The Committee supports the Auditor-General’s position that, in the interim, the Australian National Audit Office (ANAO) should continue to build on its audit methodology in this area such that the ANAO is positioned to be able to audit the annual performance statements of Commonwealth entities in a similar way to the audit of financial statements, when required to do so. Pending this requirement, the ANAO would continue to consider entities’ implementation of the PGPA Act through its annual work program.

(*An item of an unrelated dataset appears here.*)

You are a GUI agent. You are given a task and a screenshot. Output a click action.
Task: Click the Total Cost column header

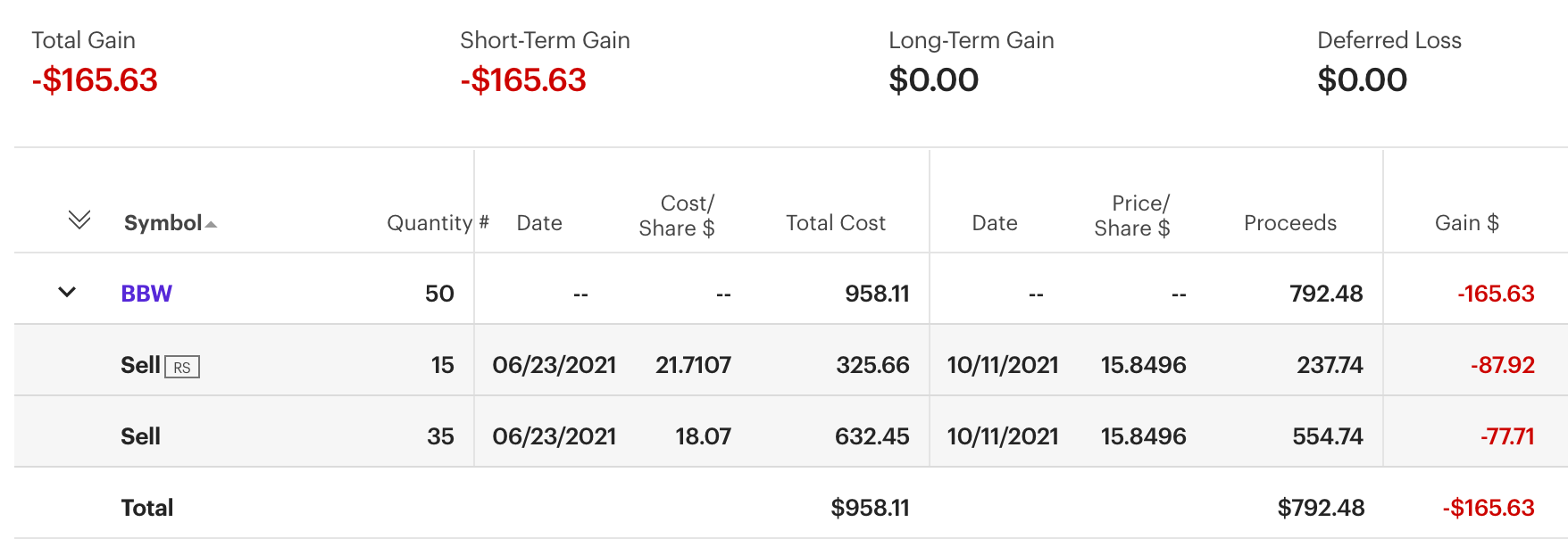tap(835, 223)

The Committee has also recommended action on the following matters, as set out in Chapters 2 and 3:
that the ANAO consider conducting an audit of one complete Commonwealth performance reporting cycle
that the four audited Commonwealth entities from Audit Report No. 54 report back to the Committee on how their senior management teams are working to further embed the corporate planning requirements in future cycles
that the Australian Government amend the PGPA Rule and guidance to clarify the functions and charter of entity audit committees, to reflect their role in assurance of the appropriateness of performance reporting
that the Department of Finance (Finance) Finance undertake a more comprehensive monitoring and evaluation program for the ongoing implementation of the Commonwealth performance framework
that the Department of Education and Training conduct a review on whether non-financial performance reporting and evaluation requires strengthening as a training and research discipline, with relevant lead agencies to report back to the Committee on progress in developing capacity training in this area for Commonwealth entities
that Finance report back to the Committee on its project management arrangements for implementation by Commonwealth entities of a more mature approach to risk management and ‘joined up’ government
The Independent Review of the PGPA Act, in progress at the time of the Committee tabling its report, will also cover a range of matters relevant to the Committee’s inquiry. The Committee has made some recommendations for the attention of the review, but the Committee’s primary focus will be to monitor implementation of the review recommendations by Finance and other agencies, noting also that the review’s comprehensive terms of reference were developed in consultation with the JCPAA.2
In Chapter 4, the Committee concluded that the Department of Education and Training had developed some initial performance measures for the Higher Education Loan Program (HELP) but could improve its performance reporting by including measures of program sustainability. The Committee also strongly endorsed the ANAO finding that the department and the Australian Taxation Office (ATO) should broaden the range of HELP information reported publicly, making a recommendation on this matter. The Committee noted advice that, following legislative changes allowing the sharing of tax file numbers with the ATO, the department is building a longitudinal database to better support evaluation, analysis and policy, and that new data exchange software will resolve some key administrative capability issues. The Committee further noted advice that both entities were developing a joint risk-based compliance and enforcement strategy for the program, in response to the audit recommendation on this matter.

  • 1
    JCPAA, Report 453, Development of the Commonwealth Performance Framework, December 2015, pp. 54-59.
  • 2
    Under the PGPA Act, the Finance Minister must, in consultation with the JCPAA, cause the independent review to be conducted, with the Minister to table the review in the Parliament. (The review was announced post the ANAO audit and the Committee’s public hearings but was in progress at the time of the Committee reporting.)